# [Problem statement]
Type out the listing below exactly. Pictures stay out of it.

# [Input records]

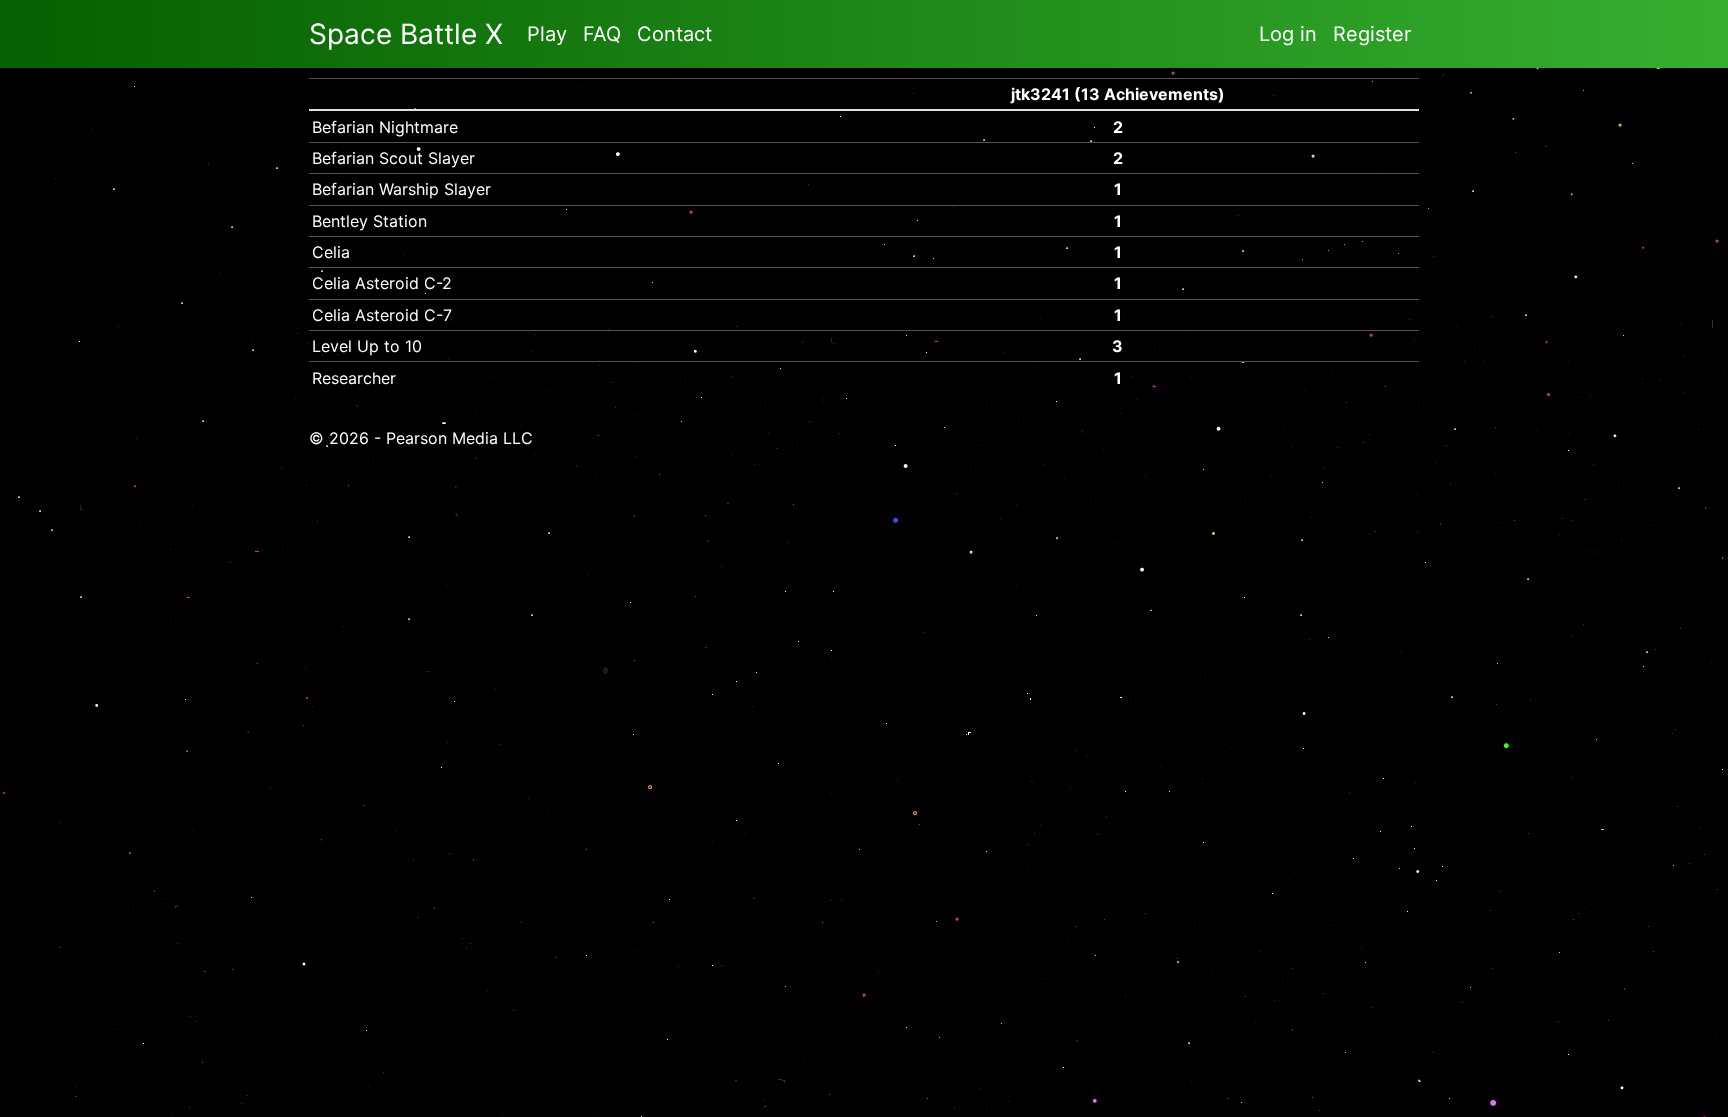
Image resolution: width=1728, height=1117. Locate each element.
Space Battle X (406, 34)
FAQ (602, 34)
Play (547, 34)
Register (1372, 34)
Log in (1288, 34)
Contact (674, 34)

# [Written answer]
Image resolution: width=1728, height=1117. Locate each element.
Space Battle X (406, 34)
FAQ (602, 34)
Play (547, 34)
Register (1372, 34)
Log in (1288, 34)
Contact (674, 34)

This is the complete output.